Market volatility is something that has constantly been on the rise for the past couple of years. This is the reason why more and more investors have shifted from investing in the stock market where risk and returns are variable to investing in the binary options market where both the risk and the return associated with a trade are fixed in advance. But, just like any other investment instrument, investing in binary options requires knowledge, capital and above all the ability to plan out your trades.
Planning might not seem to be a relevant topic while talking about investment decisions, but it is in fact one of the most important aspects when it comes to investing especially in the binary options market. Planning is crucial because of the fact that without a set plan of action, you might be able to make some profit in the short run but you would surely lose out in the long run. Planning is one of those aspects which if neglected can lead to situation wherein you have no scope of making any kind of profit in the market.
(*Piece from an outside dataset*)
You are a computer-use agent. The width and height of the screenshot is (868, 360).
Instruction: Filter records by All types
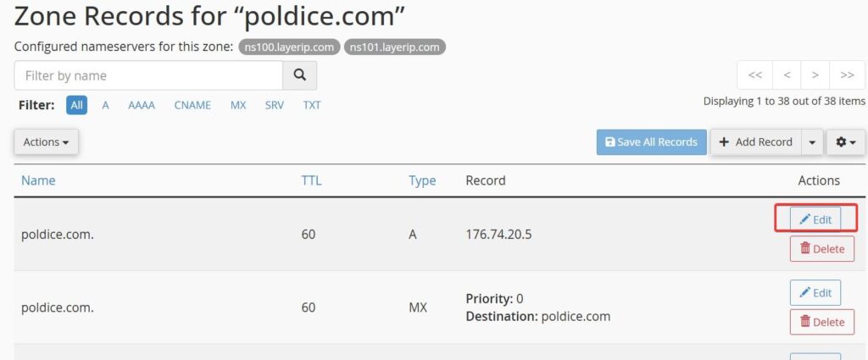click(77, 106)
A binary trading plan can chalk out what position to take, when to take a position, the risk management strategy that needs to be utilized in order to reduce liability and money management methods that need to be used. Let us take a look at these components one by one and see how they affect the actual trade.
What position to take
The first thing that needs to be decided is what position needs to be taken, i.e. whether one should take a call or a put position. If the investor believes that the underlying asset’s value is going to decrease in the future, then it would be advisable to take a put binary option. And in case, the value is predicted to go up then a call option needs to be taken.
When to take up a position
This is something that is rather difficult to determine. This is due to the fact that you need to see at what time the market conditions are optimum for your entry. For example, if you have decided on buying a put option, then you need to wait for a time when the market is going into a downtrend. Also you need to see that the resistance levels are quite low so that even if the value of underlying goes up it can come back down easily.
This is another crucial aspect of the planning process. You need to formulate a risk management strategy and implement it is while investing in the market. For example, you can go in for a hedging strategy to manage the amount of risk that you are taking.
Money management is important because if you do not manage your money you are going to lose all of it in the long run. Money management is necessary to keep track of what you have earned and what you have lost. It also keeps into account how much you have invested in a certain trade and whether that amount has an impact on you overall risk scenario or not.
While planning might seem to be a waste of resources and time, it is in fact not. The time and effort spent in planning is reflected in the amount of profit which is generated as a result of the planning process.